• [PAGE EXTRACT]

■ ■ ■

Hello, we are trying to use the NVIDIA GPUs (V100, A100) in our cluster to accelerate the MTP training. Unfortunately, I encounter the following error:
CUDA Error: cusolverDnDgesvd failed with status 3
NL.ComputerScienceUtilities.ParallelTools.DynamicTaskScheduler.TaskExecutionError: An exception was raised while executing task "013b829c660c11ef992218c04dbe52d0".
Traceback (most recent call last):
File "zipdir/NL/ComputerScienceUtilities/ParallelTools/DynamicTaskScheduler.py", line 940, in __runNextTaskOnDelegatorProcess
File "zipdir/NL/ComputerScienceUtilities/Workflow/Workflow.py", line 1193, in _runTask
File "zipdir/NL/ComputerScienceUtilities/Workflow/Workflow.py", line 708, in run
File "zipdir/NL/Study/MomentTensorPotential/FitMomentTensorPotential.py", line 599, in _execute
File "build/atkpython/lib/python3.11/site-packages/scaitools/moment_tensor_potentials/training.py", line 909, in fitMTPPotential
File "build/atkpython/lib/python3.11/site-packages/scaitools/moment_tensor_potentials/training.py", line 630, in fit_mtp_potential
File "build/atkpython/lib/python3.11/site-packages/scaitools/moment_tensor_potentials/training.py", line 421, in solve_least_squares_problem
File "build/atkpython/lib/python3.11/site-packages/scaitools/moment_tensor_potentials/linear_learning.py", line 55, in fit
File "build/atkpython/lib/python3.11/site-packages/scaitools/moment_tensor_potentials/mathutil.py", line 145, in svd_least_squares
RuntimeError: CUDA error
The documentation states that it should work with CUDA 11.8, the cluster has CUDA 11.7 and 12.2 installed and it doesn't work with any of these versions. The driver version is 555. According to the NVIDIA documentation (
https://docs.nvidia.com/cuda/cusolver/index.html#cusolverdn-t-gesvd), the status message is "CUSOLVER_STATUS_ARCH_MISMATCH The device only supports compute capability 5.0 and above."
I think this is a bit odd. Does QuantumATK use CUDA functions that are not available on GPUs with a higher compute capability? Maybe I misinterpret the status message.
Thanks a lot!
Best regards,
Nils

■ ■ ■

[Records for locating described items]
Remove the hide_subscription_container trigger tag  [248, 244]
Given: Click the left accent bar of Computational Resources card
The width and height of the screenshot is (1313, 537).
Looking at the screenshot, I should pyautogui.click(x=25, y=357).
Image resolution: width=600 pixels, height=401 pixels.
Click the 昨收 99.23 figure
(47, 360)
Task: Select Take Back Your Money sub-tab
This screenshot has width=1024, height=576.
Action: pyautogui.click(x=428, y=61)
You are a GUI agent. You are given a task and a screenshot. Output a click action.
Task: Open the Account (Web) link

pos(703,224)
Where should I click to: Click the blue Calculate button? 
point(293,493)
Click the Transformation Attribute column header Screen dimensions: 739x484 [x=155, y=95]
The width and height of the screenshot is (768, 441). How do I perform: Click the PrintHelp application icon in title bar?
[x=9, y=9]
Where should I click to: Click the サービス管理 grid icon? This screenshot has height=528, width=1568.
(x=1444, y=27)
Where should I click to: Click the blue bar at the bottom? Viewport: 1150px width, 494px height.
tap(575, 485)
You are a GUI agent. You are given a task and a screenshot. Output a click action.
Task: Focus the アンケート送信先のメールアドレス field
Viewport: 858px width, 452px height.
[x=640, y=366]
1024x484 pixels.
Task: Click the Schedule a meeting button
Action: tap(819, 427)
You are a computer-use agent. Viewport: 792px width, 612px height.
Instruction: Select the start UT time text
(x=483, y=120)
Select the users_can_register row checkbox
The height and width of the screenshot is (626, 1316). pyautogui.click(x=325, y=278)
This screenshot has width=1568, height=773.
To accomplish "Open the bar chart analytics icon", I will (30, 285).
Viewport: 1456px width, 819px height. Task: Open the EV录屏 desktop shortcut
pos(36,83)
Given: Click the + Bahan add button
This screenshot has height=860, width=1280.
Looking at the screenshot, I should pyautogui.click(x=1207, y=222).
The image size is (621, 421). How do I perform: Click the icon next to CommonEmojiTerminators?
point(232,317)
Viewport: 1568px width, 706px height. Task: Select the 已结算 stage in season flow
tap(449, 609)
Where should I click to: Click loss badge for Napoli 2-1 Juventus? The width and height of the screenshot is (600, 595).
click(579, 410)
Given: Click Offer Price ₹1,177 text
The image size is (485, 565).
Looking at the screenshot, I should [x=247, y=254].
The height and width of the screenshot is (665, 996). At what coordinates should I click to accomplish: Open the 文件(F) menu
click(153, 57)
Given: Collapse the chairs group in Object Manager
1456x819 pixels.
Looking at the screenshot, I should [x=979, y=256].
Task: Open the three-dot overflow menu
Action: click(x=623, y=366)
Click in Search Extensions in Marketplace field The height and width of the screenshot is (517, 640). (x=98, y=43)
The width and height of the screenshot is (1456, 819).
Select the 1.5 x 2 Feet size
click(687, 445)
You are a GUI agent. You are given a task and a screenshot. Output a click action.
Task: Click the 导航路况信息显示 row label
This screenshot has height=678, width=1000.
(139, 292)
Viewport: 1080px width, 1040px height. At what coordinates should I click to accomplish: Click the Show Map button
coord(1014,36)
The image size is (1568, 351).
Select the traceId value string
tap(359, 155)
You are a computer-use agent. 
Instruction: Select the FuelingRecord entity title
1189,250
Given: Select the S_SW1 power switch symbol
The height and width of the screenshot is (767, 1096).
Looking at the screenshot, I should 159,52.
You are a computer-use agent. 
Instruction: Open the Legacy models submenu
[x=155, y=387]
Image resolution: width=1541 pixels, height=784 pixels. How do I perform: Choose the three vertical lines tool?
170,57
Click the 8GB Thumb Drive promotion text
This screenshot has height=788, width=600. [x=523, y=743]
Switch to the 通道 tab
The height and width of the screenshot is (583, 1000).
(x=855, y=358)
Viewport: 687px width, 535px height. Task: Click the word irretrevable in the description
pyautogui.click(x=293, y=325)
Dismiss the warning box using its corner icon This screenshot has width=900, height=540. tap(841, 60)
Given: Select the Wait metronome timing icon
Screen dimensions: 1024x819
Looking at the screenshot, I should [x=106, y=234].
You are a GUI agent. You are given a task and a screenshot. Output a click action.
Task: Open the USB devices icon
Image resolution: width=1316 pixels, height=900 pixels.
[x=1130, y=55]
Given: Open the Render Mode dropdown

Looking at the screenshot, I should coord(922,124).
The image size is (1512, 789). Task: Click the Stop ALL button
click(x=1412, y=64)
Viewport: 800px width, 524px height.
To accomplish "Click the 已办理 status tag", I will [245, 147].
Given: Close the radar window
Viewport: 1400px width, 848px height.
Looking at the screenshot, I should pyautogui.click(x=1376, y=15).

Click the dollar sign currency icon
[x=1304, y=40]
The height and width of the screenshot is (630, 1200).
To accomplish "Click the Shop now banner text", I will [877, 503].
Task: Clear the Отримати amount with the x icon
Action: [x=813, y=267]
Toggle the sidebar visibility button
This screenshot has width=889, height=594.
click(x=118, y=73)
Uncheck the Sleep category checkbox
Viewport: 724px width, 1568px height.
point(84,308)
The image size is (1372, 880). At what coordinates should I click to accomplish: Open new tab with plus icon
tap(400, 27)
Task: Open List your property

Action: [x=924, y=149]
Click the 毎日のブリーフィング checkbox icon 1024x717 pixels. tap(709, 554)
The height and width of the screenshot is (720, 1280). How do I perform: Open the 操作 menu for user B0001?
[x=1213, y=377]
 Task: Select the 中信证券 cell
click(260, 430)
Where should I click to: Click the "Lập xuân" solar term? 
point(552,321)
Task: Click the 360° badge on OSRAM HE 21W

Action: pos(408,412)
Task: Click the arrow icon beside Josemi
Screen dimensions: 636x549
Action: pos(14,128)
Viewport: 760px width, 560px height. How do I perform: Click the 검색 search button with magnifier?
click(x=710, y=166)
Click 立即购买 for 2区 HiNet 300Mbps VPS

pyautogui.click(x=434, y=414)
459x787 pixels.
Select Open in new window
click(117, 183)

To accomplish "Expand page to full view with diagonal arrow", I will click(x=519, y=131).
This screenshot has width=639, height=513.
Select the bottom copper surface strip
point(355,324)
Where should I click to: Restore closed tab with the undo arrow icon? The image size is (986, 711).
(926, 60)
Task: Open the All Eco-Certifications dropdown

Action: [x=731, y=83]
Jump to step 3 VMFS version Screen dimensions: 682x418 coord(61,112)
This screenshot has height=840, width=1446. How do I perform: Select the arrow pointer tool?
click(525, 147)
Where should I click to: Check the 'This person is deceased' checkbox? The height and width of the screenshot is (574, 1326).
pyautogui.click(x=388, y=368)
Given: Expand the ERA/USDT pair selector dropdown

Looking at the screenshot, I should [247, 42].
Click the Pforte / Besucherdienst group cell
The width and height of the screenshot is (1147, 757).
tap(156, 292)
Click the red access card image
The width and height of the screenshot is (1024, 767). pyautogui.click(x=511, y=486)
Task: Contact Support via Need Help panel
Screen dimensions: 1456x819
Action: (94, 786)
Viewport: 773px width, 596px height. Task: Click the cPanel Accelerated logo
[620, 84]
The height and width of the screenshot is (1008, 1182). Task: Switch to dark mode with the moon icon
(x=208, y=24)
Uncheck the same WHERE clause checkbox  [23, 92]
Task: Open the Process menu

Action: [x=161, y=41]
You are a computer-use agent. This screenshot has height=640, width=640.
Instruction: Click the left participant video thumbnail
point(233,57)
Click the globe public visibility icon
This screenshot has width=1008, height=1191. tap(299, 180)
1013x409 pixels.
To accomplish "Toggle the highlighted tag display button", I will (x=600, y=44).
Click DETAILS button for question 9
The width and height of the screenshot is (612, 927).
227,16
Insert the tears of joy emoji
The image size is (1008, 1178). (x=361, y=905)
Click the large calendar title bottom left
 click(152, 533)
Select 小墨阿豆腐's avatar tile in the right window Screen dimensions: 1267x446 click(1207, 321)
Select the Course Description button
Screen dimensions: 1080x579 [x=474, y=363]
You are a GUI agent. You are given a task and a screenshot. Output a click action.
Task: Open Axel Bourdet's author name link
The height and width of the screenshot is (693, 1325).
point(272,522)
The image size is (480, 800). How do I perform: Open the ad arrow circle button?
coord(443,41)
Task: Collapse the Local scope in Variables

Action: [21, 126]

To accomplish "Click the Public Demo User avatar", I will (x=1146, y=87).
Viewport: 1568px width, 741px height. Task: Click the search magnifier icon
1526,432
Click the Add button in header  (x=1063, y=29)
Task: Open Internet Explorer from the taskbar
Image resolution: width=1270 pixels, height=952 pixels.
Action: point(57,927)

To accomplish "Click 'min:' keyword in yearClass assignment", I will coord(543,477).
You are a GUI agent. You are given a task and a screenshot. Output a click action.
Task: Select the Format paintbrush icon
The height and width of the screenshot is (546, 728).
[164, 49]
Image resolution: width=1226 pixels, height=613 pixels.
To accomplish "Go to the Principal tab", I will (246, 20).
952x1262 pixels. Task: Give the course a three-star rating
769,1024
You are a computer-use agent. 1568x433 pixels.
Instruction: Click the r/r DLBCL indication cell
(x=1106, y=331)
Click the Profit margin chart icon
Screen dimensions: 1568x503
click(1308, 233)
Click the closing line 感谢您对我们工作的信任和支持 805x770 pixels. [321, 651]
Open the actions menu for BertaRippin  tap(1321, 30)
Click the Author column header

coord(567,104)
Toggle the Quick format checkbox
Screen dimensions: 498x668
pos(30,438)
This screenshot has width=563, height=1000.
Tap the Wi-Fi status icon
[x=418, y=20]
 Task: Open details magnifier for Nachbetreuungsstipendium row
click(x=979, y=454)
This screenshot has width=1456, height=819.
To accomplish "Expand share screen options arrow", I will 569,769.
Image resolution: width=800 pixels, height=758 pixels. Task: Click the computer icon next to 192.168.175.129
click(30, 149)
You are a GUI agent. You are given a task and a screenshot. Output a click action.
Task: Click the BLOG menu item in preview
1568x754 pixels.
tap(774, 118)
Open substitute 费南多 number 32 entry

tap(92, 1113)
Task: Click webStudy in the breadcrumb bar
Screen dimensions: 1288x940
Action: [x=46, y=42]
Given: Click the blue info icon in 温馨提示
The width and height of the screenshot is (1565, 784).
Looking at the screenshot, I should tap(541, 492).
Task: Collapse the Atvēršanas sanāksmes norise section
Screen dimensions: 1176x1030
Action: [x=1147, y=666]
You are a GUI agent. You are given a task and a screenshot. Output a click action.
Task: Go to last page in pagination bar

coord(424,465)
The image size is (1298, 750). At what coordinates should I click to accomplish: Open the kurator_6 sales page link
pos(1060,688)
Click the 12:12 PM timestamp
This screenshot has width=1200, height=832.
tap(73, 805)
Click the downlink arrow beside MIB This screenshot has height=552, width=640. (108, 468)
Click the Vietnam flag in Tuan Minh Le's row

■ ■ ■

• [DIRECTIVES]
(a) What driver version does the cluster use, according to the forum post about the CUDA error?
(b) Rewrite the entries from the line with "Where should I click to: Click the サービス管理" to the line with "Looking at the screenshot, I should [x=247, y=254].", replacing "Viewport" with "Window" and leaving everything else unchanged.

• [THE ANSWERS]
(a) 555

(b)
Where should I click to: Click the サービス管理 grid icon? This screenshot has height=528, width=1568.
(x=1444, y=27)
Where should I click to: Click the blue bar at the bottom? Window: 1150px width, 494px height.
tap(575, 485)
You are a GUI agent. You are given a task and a screenshot. Output a click action.
Task: Focus the アンケート送信先のメールアドレス field
Window: 858px width, 452px height.
[x=640, y=366]
1024x484 pixels.
Task: Click the Schedule a meeting button
Action: tap(819, 427)
You are a computer-use agent. Window: 792px width, 612px height.
Instruction: Select the start UT time text
(x=483, y=120)
Select the users_can_register row checkbox
The height and width of the screenshot is (626, 1316). pyautogui.click(x=325, y=278)
This screenshot has width=1568, height=773.
To accomplish "Open the bar chart analytics icon", I will (30, 285).
Window: 1456px width, 819px height. Task: Open the EV录屏 desktop shortcut
pos(36,83)
Given: Click the + Bahan add button
This screenshot has height=860, width=1280.
Looking at the screenshot, I should pyautogui.click(x=1207, y=222).
The image size is (621, 421). How do I perform: Click the icon next to CommonEmojiTerminators?
point(232,317)
Window: 1568px width, 706px height. Task: Select the 已结算 stage in season flow
tap(449, 609)
Where should I click to: Click loss badge for Napoli 2-1 Juventus? The width and height of the screenshot is (600, 595).
click(579, 410)
Given: Click Offer Price ₹1,177 text
The image size is (485, 565).
Looking at the screenshot, I should [x=247, y=254].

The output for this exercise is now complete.